Coming off a repositioning with improving margin trends, those purchases read as a straightforward vote of confidence. In small and mid-sized banks, insider buying after a reset is rarely a random event.

Amrize Ltd. (Ticker: AMRZ)
Amrize is the former Holcim North America building solutions business. It spun out and dual listed in June 2025. The company is the number one cement producer on the continent, owns a large aggregates network, and operates a meaningful commercial roofing platform. The market structure is attractive.

 Infrastructure spending, reshoring industrial builds, and tight cement permitting that restricts new supply all lean in Amrize's favor. As a standalone, it has sharper strategic focus and direct access to U.S. capital. That matters when you are compounding cash in a capacity constrained industry.

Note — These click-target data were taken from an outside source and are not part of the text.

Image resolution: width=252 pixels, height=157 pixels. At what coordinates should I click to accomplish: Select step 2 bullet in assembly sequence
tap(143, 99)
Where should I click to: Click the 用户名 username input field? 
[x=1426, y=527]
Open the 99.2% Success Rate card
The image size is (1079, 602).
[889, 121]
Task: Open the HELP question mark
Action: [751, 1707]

Despite those advantages, the stock trades at a discount to heavy materials leaders on EV to EBITDA. Street math points to mid-single digit revenue growth and high single to low double digit EBITDA growth through 2028 as pricing, mix, and utilization improve. Free cash flow has room to grow as debottlenecking and brownfield projects come online.

Potential index inclusion sits in the background as the shareholder base transitions away from the parent and liquidity builds. That should help valuation discovery.

Insiders have been visibly supportive since listing, including purchases from the top and a cluster of follow-on filings across the leadership team. The register is moving toward a natural mix of long only and index holders.

Governance signals are constructive. As coverage fills in and the market settles on the right peer set, the gap to cement and aggregates comps can narrow. That is the core of the opportunity.